> The problem
Take the entries below and print, exactly, the stretch from the line containing "Open the calendar picker for Data field" through the line containing "Given: Tap the FanDuel shield logo icon", both included.

> Records excerpted from a collection
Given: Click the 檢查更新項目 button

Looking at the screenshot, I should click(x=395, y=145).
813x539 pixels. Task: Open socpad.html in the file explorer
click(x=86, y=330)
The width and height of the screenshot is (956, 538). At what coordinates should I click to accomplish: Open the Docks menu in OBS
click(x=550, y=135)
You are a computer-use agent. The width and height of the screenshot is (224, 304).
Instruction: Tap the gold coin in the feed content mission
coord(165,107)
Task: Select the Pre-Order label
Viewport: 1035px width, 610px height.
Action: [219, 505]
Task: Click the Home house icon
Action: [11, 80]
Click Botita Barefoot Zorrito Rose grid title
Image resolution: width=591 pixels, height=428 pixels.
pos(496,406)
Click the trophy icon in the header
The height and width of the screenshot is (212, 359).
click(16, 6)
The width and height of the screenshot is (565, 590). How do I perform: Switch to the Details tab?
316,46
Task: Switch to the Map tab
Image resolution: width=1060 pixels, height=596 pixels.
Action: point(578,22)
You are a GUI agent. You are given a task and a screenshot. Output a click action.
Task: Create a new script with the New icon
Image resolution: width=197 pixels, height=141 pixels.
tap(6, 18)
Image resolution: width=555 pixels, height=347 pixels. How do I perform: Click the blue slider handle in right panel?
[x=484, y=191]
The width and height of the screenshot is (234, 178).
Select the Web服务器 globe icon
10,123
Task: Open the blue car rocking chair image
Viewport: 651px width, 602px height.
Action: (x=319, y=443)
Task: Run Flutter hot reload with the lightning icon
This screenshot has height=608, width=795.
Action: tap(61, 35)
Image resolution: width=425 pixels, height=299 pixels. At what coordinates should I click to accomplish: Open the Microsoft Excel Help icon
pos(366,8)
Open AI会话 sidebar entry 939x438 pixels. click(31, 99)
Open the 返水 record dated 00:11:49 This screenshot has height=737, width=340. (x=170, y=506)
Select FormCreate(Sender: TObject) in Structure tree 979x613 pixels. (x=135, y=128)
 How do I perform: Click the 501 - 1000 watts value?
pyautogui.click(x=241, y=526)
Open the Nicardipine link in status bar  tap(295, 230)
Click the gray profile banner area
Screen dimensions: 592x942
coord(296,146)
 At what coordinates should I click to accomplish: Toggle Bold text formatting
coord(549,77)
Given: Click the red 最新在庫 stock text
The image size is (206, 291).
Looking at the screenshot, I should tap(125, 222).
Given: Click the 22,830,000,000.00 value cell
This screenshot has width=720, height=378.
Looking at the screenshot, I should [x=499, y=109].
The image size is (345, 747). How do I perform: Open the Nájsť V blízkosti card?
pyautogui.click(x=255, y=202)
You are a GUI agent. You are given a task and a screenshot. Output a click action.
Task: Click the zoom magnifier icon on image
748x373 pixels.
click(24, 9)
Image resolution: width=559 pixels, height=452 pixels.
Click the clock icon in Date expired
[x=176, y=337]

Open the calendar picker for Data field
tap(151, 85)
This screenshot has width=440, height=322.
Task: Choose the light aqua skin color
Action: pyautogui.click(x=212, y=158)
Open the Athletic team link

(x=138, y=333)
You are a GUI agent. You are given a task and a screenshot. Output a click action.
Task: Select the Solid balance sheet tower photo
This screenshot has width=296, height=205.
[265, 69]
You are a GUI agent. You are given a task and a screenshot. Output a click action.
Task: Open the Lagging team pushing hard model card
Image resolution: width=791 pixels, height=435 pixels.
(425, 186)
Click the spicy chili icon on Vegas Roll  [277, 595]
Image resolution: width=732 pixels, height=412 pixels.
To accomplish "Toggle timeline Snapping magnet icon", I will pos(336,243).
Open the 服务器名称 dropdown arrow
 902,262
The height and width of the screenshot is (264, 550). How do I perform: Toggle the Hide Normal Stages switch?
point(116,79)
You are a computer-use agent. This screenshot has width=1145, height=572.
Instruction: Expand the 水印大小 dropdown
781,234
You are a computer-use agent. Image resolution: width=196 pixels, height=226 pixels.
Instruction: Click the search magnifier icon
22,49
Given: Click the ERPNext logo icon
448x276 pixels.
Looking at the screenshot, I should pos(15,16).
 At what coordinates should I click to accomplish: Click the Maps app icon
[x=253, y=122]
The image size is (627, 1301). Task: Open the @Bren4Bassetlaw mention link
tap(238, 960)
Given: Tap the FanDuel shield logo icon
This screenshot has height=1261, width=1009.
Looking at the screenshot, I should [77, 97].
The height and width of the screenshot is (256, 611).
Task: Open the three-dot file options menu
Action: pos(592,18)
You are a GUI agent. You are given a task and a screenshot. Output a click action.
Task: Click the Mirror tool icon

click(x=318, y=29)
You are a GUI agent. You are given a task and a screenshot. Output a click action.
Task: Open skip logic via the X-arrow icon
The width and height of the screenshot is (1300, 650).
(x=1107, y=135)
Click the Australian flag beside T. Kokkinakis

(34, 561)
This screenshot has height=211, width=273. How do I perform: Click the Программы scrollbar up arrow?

> Response area
Open the calendar picker for Data field
tap(151, 85)
This screenshot has width=440, height=322.
Task: Choose the light aqua skin color
Action: pyautogui.click(x=212, y=158)
Open the Athletic team link

(x=138, y=333)
You are a GUI agent. You are given a task and a screenshot. Output a click action.
Task: Select the Solid balance sheet tower photo
This screenshot has width=296, height=205.
[265, 69]
You are a GUI agent. You are given a task and a screenshot. Output a click action.
Task: Open the Lagging team pushing hard model card
Image resolution: width=791 pixels, height=435 pixels.
(425, 186)
Click the spicy chili icon on Vegas Roll  [277, 595]
Image resolution: width=732 pixels, height=412 pixels.
To accomplish "Toggle timeline Snapping magnet icon", I will pos(336,243).
Open the 服务器名称 dropdown arrow
 902,262
The height and width of the screenshot is (264, 550). How do I perform: Toggle the Hide Normal Stages switch?
point(116,79)
You are a computer-use agent. This screenshot has width=1145, height=572.
Instruction: Expand the 水印大小 dropdown
781,234
You are a computer-use agent. Image resolution: width=196 pixels, height=226 pixels.
Instruction: Click the search magnifier icon
22,49
Given: Click the ERPNext logo icon
448x276 pixels.
Looking at the screenshot, I should pos(15,16).
 At what coordinates should I click to accomplish: Click the Maps app icon
[x=253, y=122]
The image size is (627, 1301). Task: Open the @Bren4Bassetlaw mention link
tap(238, 960)
Given: Tap the FanDuel shield logo icon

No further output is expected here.